Copy the entries below word for word, starting at the line that contains "Task: Close the dialog with the X button" and ending with the last line of the entries.

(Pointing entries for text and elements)
== == ==
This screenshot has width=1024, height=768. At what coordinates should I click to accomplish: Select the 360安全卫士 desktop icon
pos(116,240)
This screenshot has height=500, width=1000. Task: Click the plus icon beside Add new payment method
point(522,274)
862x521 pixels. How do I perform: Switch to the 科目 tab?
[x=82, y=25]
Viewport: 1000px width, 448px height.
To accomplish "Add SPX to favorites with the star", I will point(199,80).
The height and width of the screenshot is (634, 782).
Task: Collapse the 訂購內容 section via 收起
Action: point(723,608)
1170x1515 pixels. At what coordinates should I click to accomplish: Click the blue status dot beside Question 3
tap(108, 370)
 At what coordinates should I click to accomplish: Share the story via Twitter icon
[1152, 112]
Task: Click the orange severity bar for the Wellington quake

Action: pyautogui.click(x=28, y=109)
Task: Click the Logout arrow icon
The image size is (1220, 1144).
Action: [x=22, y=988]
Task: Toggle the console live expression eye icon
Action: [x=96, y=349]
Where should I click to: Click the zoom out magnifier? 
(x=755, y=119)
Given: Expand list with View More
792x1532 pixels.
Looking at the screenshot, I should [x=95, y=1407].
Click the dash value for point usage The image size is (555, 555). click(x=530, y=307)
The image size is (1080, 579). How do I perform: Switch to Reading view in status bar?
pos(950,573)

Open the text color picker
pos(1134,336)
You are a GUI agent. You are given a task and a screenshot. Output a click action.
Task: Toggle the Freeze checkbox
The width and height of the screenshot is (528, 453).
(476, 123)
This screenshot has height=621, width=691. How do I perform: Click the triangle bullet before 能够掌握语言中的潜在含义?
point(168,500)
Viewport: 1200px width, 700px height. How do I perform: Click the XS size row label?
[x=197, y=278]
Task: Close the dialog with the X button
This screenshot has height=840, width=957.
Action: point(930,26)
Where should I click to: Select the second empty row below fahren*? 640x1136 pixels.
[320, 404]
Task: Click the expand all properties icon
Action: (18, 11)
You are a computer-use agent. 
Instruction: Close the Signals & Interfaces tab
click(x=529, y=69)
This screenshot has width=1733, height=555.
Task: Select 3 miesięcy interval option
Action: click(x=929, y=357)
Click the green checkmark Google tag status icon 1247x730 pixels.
== == ==
Solved problem —
Task: Close the dialog with the X button
This screenshot has height=840, width=957.
Action: point(930,26)
Where should I click to: Select the second empty row below fahren*? 640x1136 pixels.
[320, 404]
Task: Click the expand all properties icon
Action: (18, 11)
You are a computer-use agent. 
Instruction: Close the Signals & Interfaces tab
click(x=529, y=69)
This screenshot has width=1733, height=555.
Task: Select 3 miesięcy interval option
Action: click(x=929, y=357)
Click the green checkmark Google tag status icon 1247x730 pixels.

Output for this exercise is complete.